When I think about Caroline, my insides get agitated. In happier times, we dreamed of our children. I hadn’t realized how fortunate I was when I was just a man, with a girl, working for our future.

Longing and loss shoot through my heart, searing me. I blink back tears. Viewing undulating ocean swells through distorted vision doesn’t help my mood or my wily guts!

I remember a Sunday afternoon like it is perfectly preserved in an unblemished piece of golden-tinged amber. We wandered off by ourselves, walking over the hill to a peaceful meadow, out of sight of the picnic and games. Caroline discovered a patch of Quaker Ladies flowers, tiny things with four white petals and a sunny center. We set to work picking some when she asks me how many children I think we’ll have.

“Coming from a large family,” I said, “I think I’d like not so many that the middle ones are forgotten in the pack.”

She giggled saying she agreed. I chose a flower, twirling it by its stem, sniffing its delicate perfume, “What would you name our first born?” I wanted to know.

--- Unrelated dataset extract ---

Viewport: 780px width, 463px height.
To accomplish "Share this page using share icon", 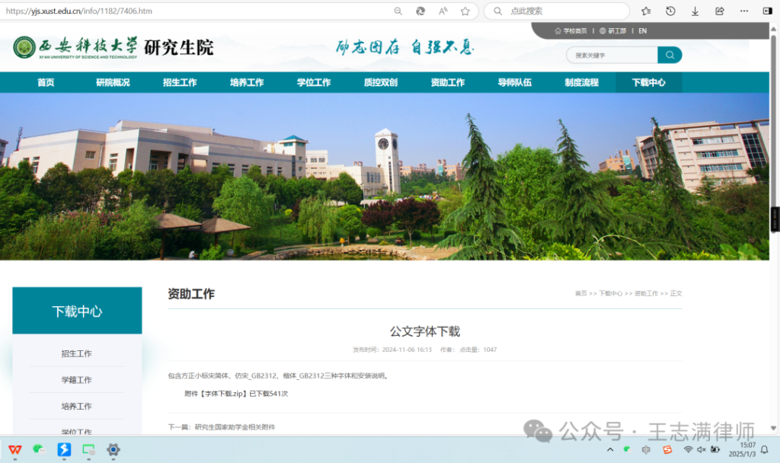I will click(x=719, y=12).
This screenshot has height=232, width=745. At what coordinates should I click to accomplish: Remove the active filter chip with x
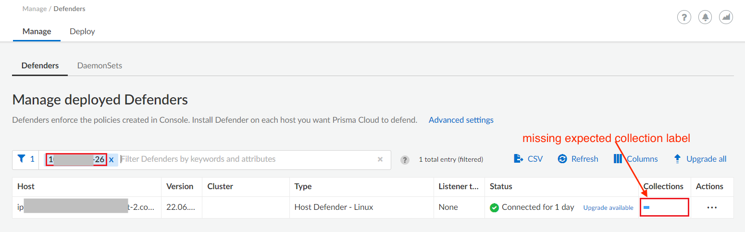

I reached over, plucking the pins from her hair, watching it tumble over her shoulders. She looks like she used to when she was a girl. Her smile sets my heart a flutter.

Her eyes sparkle, “I think I should like to name her, Susan.”

“Susan!” I was surprised. “You are wishing for a girl first?”

“Yes, silly, girls are a great help around the home. She will watch the other little ones when I am laboring with the next.”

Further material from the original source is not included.